_EXERCISE DETAILS_. Find the line that contains "The height and width of the screenshot is (868, 1389)."; then retype it and each line after it, exactly, through the final line of the data below.

^^^^^^^^

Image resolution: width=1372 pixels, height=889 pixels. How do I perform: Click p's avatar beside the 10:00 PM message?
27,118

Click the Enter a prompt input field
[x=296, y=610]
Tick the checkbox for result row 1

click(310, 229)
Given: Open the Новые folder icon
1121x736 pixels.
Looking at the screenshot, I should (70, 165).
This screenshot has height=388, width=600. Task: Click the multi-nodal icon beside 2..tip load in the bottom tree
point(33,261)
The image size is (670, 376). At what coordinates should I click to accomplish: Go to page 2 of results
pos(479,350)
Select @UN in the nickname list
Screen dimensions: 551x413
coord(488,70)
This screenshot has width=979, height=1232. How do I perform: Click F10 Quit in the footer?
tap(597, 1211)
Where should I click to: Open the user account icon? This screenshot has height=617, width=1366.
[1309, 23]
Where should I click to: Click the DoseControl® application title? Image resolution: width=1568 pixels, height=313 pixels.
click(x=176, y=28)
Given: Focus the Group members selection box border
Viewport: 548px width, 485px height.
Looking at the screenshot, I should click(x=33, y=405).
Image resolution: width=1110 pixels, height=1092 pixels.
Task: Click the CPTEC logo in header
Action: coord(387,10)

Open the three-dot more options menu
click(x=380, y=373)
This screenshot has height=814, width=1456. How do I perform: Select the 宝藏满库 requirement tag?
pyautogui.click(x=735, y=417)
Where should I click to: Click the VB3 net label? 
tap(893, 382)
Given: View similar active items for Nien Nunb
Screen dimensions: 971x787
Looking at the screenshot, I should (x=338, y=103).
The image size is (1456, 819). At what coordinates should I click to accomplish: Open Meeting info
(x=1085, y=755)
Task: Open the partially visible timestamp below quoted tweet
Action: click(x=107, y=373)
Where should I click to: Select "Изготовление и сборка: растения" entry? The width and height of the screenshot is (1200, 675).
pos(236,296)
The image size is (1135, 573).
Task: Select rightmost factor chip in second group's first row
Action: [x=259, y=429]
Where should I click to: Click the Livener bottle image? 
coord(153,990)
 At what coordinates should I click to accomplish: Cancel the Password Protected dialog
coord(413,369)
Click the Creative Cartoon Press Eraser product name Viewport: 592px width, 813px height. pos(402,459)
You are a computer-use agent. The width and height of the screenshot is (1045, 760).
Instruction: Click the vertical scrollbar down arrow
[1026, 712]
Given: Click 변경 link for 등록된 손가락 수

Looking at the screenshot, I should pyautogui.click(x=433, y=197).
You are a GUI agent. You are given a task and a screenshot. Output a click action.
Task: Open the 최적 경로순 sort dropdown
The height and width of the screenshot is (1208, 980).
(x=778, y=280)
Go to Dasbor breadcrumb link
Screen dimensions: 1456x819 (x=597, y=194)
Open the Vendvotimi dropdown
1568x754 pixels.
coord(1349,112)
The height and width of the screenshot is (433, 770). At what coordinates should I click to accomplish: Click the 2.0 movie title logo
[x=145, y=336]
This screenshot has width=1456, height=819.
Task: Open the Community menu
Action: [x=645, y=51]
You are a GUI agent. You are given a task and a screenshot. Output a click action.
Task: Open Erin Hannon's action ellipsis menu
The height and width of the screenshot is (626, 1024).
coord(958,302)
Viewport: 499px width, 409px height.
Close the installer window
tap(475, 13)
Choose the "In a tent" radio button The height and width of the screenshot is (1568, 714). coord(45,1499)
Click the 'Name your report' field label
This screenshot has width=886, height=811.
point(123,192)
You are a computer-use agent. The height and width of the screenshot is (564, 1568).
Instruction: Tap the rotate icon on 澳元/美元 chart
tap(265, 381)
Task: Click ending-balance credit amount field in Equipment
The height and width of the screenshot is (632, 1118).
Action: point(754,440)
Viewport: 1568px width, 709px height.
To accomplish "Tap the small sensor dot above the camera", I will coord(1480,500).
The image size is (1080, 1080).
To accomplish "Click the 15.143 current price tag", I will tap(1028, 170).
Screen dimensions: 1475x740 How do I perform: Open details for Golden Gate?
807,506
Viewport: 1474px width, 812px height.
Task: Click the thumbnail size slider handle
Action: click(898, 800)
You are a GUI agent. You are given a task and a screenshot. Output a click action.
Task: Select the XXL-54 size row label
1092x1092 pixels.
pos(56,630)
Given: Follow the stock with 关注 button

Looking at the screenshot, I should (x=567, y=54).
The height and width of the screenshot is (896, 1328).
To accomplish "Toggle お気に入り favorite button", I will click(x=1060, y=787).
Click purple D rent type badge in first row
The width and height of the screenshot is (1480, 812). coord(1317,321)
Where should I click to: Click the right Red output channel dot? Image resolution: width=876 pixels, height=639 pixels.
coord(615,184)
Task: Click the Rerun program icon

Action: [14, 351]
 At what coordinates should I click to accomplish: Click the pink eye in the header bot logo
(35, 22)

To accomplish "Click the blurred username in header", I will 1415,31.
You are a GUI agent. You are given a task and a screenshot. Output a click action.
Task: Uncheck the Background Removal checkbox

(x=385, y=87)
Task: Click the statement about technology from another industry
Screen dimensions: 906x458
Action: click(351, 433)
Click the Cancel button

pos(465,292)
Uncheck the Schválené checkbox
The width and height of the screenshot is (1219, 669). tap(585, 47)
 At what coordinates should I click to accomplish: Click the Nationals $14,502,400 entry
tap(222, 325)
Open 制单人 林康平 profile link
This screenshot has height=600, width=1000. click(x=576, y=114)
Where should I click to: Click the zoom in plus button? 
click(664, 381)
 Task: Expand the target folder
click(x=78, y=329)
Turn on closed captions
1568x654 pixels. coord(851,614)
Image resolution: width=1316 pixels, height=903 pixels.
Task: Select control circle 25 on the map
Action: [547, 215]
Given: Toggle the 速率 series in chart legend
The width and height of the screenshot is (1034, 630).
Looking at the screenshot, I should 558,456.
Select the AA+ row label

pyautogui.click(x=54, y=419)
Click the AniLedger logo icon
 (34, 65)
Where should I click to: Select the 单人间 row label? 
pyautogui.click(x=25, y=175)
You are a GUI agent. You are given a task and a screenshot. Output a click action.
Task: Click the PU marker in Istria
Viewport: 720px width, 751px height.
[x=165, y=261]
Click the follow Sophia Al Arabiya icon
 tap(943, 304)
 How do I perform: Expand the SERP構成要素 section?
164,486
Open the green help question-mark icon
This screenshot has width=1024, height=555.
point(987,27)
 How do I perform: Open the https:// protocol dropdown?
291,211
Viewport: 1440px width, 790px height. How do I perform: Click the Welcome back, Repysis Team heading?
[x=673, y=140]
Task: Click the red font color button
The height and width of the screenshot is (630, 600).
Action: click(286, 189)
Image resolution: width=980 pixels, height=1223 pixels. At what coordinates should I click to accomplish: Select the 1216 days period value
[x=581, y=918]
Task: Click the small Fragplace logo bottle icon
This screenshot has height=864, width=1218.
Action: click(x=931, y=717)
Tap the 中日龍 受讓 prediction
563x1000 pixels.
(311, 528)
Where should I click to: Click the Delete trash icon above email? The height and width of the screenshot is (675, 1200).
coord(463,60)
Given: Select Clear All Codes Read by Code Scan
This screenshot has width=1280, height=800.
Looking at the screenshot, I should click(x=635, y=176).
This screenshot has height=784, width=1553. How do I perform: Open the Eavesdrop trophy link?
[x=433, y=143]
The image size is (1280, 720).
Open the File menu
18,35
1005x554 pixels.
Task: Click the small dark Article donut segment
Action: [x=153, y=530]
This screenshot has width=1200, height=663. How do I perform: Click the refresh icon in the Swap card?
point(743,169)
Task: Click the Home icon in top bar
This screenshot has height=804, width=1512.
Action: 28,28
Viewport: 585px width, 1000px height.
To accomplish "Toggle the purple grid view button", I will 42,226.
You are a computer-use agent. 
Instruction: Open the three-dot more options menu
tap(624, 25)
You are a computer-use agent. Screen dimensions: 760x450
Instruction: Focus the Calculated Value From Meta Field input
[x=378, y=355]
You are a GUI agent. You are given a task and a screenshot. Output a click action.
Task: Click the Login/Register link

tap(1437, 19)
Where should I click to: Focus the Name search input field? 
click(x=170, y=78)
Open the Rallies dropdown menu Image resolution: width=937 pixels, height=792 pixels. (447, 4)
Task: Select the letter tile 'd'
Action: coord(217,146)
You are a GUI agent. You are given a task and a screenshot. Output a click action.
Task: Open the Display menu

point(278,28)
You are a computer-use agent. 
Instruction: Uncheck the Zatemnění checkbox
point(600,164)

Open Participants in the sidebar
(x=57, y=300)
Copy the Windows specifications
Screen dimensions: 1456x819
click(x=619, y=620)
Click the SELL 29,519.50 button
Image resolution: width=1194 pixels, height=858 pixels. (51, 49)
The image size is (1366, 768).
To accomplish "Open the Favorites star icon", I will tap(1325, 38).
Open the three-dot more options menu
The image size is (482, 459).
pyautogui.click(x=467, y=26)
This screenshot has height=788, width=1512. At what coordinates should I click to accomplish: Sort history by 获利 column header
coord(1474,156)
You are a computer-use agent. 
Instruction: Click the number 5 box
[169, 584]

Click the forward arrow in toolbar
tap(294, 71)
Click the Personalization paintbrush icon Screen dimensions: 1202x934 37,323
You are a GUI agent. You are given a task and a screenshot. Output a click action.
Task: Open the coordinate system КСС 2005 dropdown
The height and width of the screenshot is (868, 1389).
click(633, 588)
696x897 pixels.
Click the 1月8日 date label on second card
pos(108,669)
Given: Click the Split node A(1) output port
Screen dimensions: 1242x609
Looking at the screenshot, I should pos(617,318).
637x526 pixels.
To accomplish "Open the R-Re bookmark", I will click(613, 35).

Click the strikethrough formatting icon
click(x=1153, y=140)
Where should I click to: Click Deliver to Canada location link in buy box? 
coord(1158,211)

^^^^^^^^

_COMPLETED EXERCISE_.
The height and width of the screenshot is (868, 1389).
click(633, 588)
696x897 pixels.
Click the 1月8日 date label on second card
pos(108,669)
Given: Click the Split node A(1) output port
Screen dimensions: 1242x609
Looking at the screenshot, I should pos(617,318).
637x526 pixels.
To accomplish "Open the R-Re bookmark", I will click(613, 35).

Click the strikethrough formatting icon
click(x=1153, y=140)
Where should I click to: Click Deliver to Canada location link in buy box? 
coord(1158,211)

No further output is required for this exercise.